Objective

The real-life requirement

Disclaimer: I assume dear Reader, that you are more than familiar with the general concept of partitioning and star schema modeling. The intended audience is people who used to be called BI developers in the past (with a good amount of experience), but they have all sorts of different titles nowadays that I can’t keep up with… I won’t provide a full Visual Studio solution that you can download and just run without any changes or configuration, but I will give you code can be used after parameterizing according to your own environment.

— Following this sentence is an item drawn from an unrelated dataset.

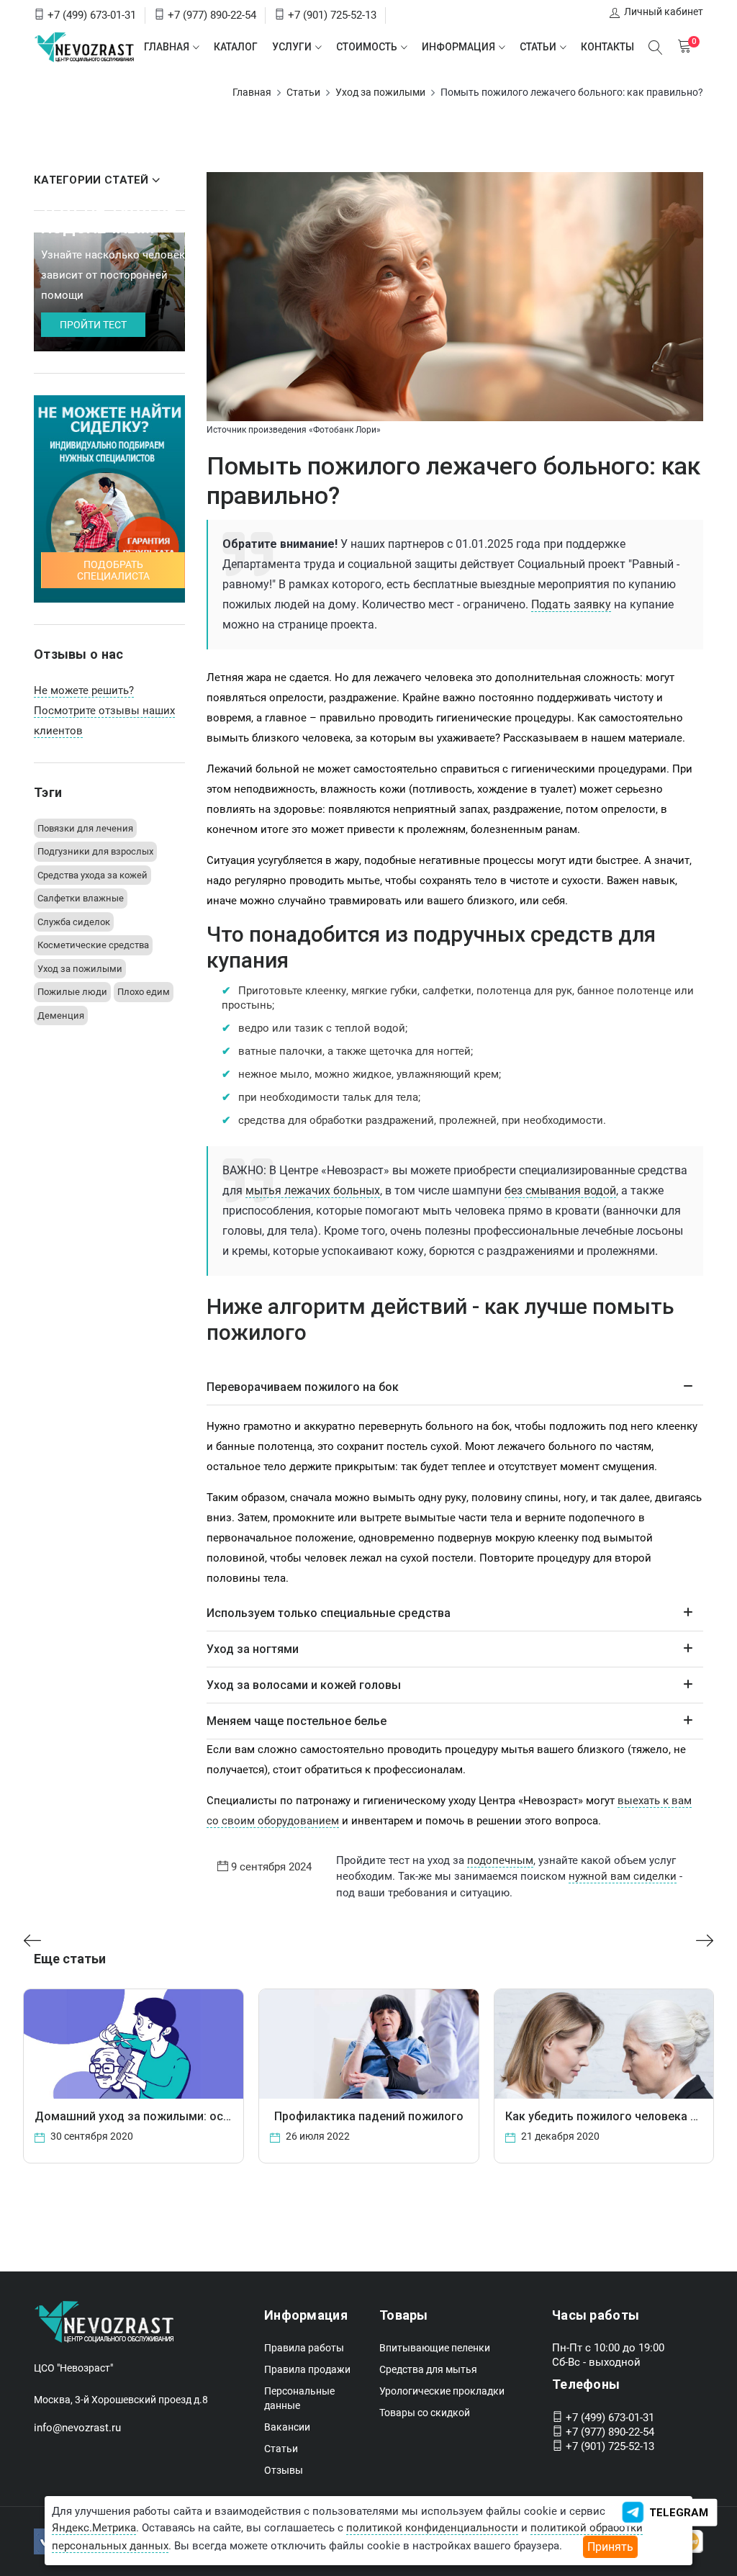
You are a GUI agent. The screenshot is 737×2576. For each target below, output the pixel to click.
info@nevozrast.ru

So, with that out of the way, let’s start with some nostalgia: who wouldn’t remember all the nice and challenging partitioning exercises for OLAP cubes? 🙂 If you had a huge fact table with hundreds of millions of rows it was at least not an efficient option to do a full process on the measure group every time, but more often it was out of the question.

In this example, I have a fact table with 500M+ rows that is updated hourly and I created monthly partitions. It is a neat solution and the actual processing takes about 3-4 minutes every hour, mostly because some big degenerate dimensions I couldn’t push out of scope. The actual measure group processing is usually 1-2 minutes and mostly involves 1-3 partitions.

I know OLAP is not dead (so it is said) but not really alive either. One thing is for sure: it is not available as PaaS (Platform as a Service) in Azure. So, if you want SSAS in the Cloud, that’s tabular. I assume migration/redesign from on-premise OLAP Cubes to Azure Tabular models is not uncommon. In the case of a huge table with an implemented partitioning solution, that should be ported as well.

Where Visual Studio provided a decent GUI for partitioning in the OLAP world, it’s not the case for tabular. It feels like a beta development environment that has been mostly abandoned because the focus has been shifted to other products (guesses are welcome, I’d say it’s Power BI but I often find the Microsoft roadmap confusing especially with how intensely Azure is extending and gaining an ever growing chunk in Microsoft’s income).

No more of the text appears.